Church services on Sundays were often succeeded by “dropping by” the barns with us family in tow to attend to his patients, even though John Davis’ crew of barn men would have already cleaned stalls, fed the horses and swept the aisles. Students and residents would have treated the patients and updated records. Still, there we were, family time. I learned the satisfaction of flushing and dressing a leg wound. He’d clean the stall once more, fork in an extra layer of fresh straw, scrub already clean, now pristine, water buckets and give a mare a second breakfast, reassuring her with a tenderness I’ve seen him use only with my mother, or one of our family dogs at feeding time. It seemed that nursing care was as important as the surgery itself, or, at least, the only way it would all come out right in the end. 

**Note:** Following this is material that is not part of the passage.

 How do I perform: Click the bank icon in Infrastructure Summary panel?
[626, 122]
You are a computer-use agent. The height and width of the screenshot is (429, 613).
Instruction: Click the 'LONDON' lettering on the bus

Why would anyone with a Herculean hand strength forfeit the ever-lasting thrill of horse wrangling to shake hands with old guys in suits? Why trade a surgery table for a desk? The starry night skies for fluorescent office lights — so unbecoming. Scalpel for pen? The smell of horses and leather for Pinesol and floor wax? Could it have been the new air conditioning? That’s all I could make out, having had none at the time. 

He explained that it was time for him to take on the mantle of leadership, to administer the academic system that enables us all to receive knowledge, to enable the CVM to not only survive but grow, to recruit great minds to bring in new ideas and take what we know into the next dimension. 

I imagine that parenting a college, like our own children, is not always easy or fun, rather it’s something that we believe in with all our hearts. He wanted to serve. 

As we all learn, we veterinarians are public servants. And that much of the time, what people need for us to do isn’t that romantic for ourselves. 

Sometimes we’re needed to vaccinate hundreds of dogs for rabies in underdeveloped countries rather than solving one fantastic medical problem for one animal that may not survive regardless. Sometimes we invest our knowledge into that one case because it has emotional significance for one person, or perhaps the right to live just as a fellow inhabitant of the earth. Maybe it is not up to us to decide. Perhaps we best ready ourselves for the call to serve, rather than think of what would be the most fun to try next. Whether we inspect meat or procure funding for research, carry a client’s wounded cat from her car, puzzle out a cure for cancer or help source clean water for people and their animals to drink and water their crops with. 

Contrary to what the constitution professes, a well-lived life is one of service rather than simply “happiness,” although it’s awfully nice to have the liberty to pursue it. Peace of mind, because you dedicated yourselves to others and told the truth, is how we leave work in the evenings and feel the satisfaction of hard work. Tired sometimes, yes, but not unfulfilled. 

This has taken me a lifetime, so far, to learn. 

My father was on a mission to secure the future for Auburn University’s College of Veterinary Medicine, and the place of One Medicine in the world. He didn’t profess service, he exemplified it. I never once heard him complain that he was tired or didn’t want to go to work. He served up to hours before his departure, writing a letter of support for an esteemed colleague and friend. 

Now he deserves to rest, but I don’t believe that’s what he longs for.

I imagine in his heaven, he’s mucking stalls and replenishing hay in mangers, flushing wounds with iced-tea dilutions of Betadine, replacing soiled bandages with fresh sheet cotton and Elasticon and brushing the rust off his Lembert suture pattern technique.